What to do: Search the data below for the string "computer" and copy all lines where it shows up.

Dataset entries:

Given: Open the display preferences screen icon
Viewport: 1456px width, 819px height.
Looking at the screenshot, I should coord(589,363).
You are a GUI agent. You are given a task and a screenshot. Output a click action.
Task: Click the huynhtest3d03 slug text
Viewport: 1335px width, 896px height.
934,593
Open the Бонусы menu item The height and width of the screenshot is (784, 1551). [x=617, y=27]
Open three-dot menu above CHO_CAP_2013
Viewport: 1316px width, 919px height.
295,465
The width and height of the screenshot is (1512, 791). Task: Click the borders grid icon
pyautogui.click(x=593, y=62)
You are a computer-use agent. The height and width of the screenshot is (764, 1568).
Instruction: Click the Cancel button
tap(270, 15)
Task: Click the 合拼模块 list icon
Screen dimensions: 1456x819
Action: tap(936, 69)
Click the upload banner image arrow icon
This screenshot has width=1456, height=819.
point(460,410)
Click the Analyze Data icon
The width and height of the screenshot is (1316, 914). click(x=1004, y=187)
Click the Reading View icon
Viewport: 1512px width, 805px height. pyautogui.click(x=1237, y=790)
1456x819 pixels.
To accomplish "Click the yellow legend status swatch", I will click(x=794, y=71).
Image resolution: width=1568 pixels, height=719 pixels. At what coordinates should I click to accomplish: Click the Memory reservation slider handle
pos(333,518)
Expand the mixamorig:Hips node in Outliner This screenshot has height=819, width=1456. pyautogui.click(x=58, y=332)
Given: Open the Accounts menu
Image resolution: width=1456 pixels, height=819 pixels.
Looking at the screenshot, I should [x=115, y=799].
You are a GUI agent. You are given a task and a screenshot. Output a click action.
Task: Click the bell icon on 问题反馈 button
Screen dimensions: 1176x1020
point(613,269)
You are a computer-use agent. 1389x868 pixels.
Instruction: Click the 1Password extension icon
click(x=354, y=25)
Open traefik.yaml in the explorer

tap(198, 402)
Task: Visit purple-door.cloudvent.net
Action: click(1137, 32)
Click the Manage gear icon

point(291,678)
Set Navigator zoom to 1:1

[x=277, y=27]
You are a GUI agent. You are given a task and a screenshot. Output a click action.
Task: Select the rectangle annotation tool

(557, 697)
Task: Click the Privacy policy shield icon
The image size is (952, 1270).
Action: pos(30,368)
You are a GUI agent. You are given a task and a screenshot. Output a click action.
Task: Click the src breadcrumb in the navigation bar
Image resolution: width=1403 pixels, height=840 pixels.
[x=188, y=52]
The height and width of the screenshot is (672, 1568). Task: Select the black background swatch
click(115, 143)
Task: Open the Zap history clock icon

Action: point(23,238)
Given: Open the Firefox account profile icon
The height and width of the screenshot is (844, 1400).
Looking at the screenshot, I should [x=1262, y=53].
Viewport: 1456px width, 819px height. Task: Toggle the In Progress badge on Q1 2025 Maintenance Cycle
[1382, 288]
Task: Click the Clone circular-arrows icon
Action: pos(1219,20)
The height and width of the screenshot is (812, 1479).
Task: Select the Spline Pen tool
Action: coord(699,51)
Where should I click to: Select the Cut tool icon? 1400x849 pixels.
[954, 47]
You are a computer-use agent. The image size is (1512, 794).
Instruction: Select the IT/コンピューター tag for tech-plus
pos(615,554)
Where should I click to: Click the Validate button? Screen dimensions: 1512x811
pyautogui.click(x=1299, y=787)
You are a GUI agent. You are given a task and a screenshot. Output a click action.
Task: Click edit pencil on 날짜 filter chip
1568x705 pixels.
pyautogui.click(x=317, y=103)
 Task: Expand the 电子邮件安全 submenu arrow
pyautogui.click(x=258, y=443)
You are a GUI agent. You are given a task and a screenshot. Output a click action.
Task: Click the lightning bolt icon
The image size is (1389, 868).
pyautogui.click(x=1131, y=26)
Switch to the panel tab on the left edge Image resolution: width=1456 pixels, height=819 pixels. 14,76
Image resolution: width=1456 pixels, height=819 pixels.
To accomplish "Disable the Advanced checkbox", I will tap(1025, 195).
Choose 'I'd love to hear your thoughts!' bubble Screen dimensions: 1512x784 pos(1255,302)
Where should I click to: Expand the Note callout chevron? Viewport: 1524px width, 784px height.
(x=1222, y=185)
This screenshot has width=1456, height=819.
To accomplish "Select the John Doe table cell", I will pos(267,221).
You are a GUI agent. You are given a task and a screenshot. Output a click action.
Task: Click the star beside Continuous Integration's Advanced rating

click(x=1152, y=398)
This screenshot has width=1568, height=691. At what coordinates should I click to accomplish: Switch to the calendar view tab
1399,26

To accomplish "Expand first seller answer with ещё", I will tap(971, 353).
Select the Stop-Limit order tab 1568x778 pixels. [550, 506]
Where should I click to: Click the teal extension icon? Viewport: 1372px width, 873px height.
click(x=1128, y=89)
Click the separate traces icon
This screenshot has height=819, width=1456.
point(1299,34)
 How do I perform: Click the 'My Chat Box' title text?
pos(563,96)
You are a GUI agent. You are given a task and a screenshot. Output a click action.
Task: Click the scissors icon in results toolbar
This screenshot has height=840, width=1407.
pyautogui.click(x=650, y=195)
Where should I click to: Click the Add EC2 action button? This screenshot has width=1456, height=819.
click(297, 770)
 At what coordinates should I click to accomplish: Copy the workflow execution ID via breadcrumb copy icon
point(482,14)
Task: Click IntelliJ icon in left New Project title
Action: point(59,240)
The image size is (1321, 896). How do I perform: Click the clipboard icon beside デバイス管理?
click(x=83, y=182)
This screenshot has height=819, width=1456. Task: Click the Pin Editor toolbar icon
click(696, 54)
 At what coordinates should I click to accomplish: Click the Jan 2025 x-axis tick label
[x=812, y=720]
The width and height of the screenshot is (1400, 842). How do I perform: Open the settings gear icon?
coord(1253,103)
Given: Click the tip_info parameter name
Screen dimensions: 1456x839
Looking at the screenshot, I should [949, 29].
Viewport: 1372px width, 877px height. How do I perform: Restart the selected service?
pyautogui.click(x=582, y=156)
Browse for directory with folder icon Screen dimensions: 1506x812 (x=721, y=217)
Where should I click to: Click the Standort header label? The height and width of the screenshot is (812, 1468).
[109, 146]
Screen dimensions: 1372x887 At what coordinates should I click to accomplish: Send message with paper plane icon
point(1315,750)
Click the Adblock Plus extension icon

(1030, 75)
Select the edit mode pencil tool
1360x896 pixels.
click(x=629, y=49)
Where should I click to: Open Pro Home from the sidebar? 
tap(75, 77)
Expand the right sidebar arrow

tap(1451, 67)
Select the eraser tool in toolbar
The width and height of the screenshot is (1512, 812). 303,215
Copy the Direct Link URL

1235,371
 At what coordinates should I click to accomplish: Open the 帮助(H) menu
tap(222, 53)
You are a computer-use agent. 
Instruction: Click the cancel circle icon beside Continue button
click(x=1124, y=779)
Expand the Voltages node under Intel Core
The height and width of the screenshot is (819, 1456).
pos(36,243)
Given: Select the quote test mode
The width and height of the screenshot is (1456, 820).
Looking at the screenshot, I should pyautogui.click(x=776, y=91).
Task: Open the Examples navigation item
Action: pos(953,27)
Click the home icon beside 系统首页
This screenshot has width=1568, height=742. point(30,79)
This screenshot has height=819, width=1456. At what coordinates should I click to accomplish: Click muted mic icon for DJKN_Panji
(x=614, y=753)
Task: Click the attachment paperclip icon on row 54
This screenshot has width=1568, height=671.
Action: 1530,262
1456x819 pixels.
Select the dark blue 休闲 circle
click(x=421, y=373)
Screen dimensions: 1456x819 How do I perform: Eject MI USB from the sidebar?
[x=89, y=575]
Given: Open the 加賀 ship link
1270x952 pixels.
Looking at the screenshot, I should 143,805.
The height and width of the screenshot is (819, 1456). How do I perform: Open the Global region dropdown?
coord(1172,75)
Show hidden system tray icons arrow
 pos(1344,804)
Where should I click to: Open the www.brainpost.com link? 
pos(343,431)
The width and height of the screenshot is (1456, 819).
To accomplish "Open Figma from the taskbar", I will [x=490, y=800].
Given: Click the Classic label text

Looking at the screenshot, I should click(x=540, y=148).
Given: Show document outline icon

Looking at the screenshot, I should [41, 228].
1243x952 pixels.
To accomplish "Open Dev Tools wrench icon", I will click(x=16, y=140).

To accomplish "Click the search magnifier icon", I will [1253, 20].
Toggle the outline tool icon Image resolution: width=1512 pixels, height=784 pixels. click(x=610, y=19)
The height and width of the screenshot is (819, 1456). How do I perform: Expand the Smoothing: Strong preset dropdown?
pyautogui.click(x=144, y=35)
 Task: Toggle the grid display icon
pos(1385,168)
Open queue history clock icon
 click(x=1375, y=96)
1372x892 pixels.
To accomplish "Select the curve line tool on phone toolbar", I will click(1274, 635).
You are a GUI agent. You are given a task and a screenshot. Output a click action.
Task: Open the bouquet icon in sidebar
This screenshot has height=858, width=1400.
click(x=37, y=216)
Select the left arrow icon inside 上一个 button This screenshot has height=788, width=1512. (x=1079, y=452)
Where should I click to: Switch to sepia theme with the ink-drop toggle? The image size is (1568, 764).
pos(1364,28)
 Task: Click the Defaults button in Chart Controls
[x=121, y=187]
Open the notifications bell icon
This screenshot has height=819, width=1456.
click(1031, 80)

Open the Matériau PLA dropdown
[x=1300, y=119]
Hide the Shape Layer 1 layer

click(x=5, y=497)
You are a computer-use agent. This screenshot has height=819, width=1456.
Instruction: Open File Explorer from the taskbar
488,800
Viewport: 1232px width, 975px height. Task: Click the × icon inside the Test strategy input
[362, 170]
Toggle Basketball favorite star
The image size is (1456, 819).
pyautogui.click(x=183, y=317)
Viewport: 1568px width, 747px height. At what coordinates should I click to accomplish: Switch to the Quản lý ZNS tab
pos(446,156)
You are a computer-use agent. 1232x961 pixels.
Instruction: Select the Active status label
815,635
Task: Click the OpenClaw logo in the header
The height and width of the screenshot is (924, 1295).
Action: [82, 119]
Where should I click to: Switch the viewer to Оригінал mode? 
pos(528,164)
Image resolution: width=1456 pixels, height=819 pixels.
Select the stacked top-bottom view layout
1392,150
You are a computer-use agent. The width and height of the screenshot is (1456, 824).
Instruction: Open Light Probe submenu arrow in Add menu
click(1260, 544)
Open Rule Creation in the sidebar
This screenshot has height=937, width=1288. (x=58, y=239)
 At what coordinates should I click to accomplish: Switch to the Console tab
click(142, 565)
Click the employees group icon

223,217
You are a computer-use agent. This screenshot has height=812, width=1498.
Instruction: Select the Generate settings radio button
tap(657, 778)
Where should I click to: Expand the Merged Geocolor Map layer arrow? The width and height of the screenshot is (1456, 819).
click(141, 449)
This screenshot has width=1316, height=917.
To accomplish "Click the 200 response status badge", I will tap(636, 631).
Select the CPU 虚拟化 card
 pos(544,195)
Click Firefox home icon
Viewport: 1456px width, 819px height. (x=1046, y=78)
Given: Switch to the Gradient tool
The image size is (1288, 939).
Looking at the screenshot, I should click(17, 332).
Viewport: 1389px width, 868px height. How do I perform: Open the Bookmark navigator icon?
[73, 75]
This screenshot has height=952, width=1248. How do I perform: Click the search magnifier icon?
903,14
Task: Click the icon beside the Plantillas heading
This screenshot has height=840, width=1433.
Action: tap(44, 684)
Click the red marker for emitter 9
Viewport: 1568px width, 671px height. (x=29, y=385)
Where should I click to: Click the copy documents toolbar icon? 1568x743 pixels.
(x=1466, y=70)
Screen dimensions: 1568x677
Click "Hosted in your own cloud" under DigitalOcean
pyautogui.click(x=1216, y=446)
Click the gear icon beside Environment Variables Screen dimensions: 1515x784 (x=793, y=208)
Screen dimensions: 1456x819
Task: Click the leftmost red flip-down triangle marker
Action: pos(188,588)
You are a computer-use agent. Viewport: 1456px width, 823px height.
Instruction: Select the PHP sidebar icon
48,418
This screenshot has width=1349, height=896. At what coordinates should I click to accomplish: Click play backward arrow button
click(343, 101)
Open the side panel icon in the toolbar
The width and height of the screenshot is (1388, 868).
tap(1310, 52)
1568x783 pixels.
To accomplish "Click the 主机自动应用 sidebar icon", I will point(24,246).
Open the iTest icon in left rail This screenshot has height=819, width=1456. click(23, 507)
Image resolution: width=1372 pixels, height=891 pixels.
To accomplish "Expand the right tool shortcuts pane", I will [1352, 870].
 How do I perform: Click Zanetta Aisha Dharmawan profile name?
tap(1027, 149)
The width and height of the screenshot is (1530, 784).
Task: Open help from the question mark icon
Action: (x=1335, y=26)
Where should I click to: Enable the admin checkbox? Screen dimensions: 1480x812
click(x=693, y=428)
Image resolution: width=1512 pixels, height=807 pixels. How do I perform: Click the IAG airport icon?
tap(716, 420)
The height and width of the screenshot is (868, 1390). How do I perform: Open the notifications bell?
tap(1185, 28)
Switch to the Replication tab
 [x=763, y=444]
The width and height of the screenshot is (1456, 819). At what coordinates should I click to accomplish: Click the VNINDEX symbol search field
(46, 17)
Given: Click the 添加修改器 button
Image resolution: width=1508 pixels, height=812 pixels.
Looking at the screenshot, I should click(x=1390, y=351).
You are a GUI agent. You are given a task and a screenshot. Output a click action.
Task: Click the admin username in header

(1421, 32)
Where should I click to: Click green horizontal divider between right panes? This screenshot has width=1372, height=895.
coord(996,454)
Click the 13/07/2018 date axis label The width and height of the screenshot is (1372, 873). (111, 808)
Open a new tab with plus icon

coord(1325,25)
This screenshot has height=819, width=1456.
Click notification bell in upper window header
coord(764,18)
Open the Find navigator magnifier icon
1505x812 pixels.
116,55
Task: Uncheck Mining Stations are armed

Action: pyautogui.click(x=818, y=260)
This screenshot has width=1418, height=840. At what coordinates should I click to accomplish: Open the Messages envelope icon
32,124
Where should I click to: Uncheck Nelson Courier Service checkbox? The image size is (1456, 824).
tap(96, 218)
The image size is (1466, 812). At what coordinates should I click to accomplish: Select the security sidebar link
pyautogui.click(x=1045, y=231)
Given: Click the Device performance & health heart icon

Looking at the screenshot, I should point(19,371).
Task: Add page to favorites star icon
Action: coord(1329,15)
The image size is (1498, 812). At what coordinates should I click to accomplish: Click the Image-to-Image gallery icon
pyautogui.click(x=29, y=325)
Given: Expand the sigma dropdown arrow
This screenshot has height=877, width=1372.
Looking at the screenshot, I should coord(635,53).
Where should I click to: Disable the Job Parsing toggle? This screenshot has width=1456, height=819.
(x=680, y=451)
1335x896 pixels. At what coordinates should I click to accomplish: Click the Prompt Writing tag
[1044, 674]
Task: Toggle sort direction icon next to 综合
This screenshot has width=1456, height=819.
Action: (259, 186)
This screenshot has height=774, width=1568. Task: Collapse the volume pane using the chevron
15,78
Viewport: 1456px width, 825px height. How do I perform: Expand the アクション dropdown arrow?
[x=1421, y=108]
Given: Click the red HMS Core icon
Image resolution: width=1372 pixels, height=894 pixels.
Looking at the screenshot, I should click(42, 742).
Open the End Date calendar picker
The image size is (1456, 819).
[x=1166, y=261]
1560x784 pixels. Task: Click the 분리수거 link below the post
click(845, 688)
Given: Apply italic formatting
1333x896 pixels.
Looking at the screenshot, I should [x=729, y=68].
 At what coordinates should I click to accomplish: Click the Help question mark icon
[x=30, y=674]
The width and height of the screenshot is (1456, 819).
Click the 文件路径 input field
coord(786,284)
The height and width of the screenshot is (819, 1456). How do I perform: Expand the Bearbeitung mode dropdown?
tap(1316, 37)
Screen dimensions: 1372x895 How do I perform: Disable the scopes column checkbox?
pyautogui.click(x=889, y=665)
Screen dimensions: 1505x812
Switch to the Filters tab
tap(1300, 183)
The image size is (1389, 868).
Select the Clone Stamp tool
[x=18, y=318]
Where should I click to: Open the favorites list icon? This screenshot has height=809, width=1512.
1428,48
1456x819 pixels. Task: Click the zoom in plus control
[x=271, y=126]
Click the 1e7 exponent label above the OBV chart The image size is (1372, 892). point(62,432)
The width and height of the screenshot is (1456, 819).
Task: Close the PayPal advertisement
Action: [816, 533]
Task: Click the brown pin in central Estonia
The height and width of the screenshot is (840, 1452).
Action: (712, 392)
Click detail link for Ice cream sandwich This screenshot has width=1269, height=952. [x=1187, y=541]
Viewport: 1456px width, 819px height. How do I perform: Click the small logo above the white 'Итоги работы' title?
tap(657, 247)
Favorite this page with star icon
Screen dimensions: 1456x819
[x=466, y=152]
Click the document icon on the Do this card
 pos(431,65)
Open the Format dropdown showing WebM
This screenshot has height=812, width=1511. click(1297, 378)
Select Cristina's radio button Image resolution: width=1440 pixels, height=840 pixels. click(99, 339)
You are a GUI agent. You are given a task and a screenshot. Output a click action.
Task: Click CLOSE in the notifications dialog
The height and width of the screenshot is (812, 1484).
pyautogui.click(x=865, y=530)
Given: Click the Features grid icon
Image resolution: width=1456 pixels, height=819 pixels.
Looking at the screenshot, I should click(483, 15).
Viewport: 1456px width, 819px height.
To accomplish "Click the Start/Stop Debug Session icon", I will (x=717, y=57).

Expected answer:
You are a computer-use agent. The height and width of the screenshot is (764, 1568).
You are a computer-use agent. 1389x868 pixels.
You are a computer-use agent. The image size is (1512, 794).
You are a computer-use agent. 
You are a computer-use agent. This screenshot has height=819, width=1456.
You are a computer-use agent. 1232x961 pixels.
You are a computer-use agent. The width and height of the screenshot is (1456, 824).
You are a computer-use agent. This screenshot has height=812, width=1498.
You are a computer-use agent. Viewport: 1456px width, 823px height.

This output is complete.